:: Try it ::
Transcribe every record exactly, omitting none.

[Stored items]

·····

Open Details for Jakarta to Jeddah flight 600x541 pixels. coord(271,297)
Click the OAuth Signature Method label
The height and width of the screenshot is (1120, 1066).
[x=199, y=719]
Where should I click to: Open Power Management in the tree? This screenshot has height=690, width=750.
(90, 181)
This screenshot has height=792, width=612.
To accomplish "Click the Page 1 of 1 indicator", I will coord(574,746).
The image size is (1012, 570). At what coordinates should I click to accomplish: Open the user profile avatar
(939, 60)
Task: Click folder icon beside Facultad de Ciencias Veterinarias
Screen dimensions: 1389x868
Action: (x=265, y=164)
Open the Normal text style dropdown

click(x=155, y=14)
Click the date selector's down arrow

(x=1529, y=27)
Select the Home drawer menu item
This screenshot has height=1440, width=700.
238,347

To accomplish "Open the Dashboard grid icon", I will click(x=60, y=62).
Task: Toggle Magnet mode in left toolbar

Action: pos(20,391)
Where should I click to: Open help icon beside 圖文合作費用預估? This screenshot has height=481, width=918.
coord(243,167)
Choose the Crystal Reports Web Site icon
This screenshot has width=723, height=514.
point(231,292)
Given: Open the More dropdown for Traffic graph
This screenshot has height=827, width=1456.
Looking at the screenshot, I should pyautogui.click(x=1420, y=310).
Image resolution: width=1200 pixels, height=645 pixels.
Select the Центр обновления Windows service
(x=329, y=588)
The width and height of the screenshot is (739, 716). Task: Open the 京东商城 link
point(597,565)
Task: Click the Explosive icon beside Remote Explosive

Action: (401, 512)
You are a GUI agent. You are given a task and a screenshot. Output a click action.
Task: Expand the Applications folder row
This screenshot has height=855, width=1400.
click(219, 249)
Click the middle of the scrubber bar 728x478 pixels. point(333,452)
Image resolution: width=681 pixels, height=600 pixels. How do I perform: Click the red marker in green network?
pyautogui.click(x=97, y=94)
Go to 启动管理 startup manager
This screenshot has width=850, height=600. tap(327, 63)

·····

:: Output for this task ::
Open Details for Jakarta to Jeddah flight 600x541 pixels. coord(271,297)
Click the OAuth Signature Method label
The height and width of the screenshot is (1120, 1066).
[x=199, y=719]
Where should I click to: Open Power Management in the tree? This screenshot has height=690, width=750.
(90, 181)
This screenshot has height=792, width=612.
To accomplish "Click the Page 1 of 1 indicator", I will coord(574,746).
The image size is (1012, 570). At what coordinates should I click to accomplish: Open the user profile avatar
(939, 60)
Task: Click folder icon beside Facultad de Ciencias Veterinarias
Screen dimensions: 1389x868
Action: (x=265, y=164)
Open the Normal text style dropdown

click(x=155, y=14)
Click the date selector's down arrow

(x=1529, y=27)
Select the Home drawer menu item
This screenshot has height=1440, width=700.
238,347

To accomplish "Open the Dashboard grid icon", I will click(x=60, y=62).
Task: Toggle Magnet mode in left toolbar

Action: pos(20,391)
Where should I click to: Open help icon beside 圖文合作費用預估? This screenshot has height=481, width=918.
coord(243,167)
Choose the Crystal Reports Web Site icon
This screenshot has width=723, height=514.
point(231,292)
Given: Open the More dropdown for Traffic graph
This screenshot has height=827, width=1456.
Looking at the screenshot, I should pyautogui.click(x=1420, y=310).
Image resolution: width=1200 pixels, height=645 pixels.
Select the Центр обновления Windows service
(x=329, y=588)
The width and height of the screenshot is (739, 716). Task: Open the 京东商城 link
point(597,565)
Task: Click the Explosive icon beside Remote Explosive

Action: (401, 512)
You are a GUI agent. You are given a task and a screenshot. Output a click action.
Task: Expand the Applications folder row
This screenshot has height=855, width=1400.
click(219, 249)
Click the middle of the scrubber bar 728x478 pixels. point(333,452)
Image resolution: width=681 pixels, height=600 pixels. How do I perform: Click the red marker in green network?
pyautogui.click(x=97, y=94)
Go to 启动管理 startup manager
This screenshot has width=850, height=600. tap(327, 63)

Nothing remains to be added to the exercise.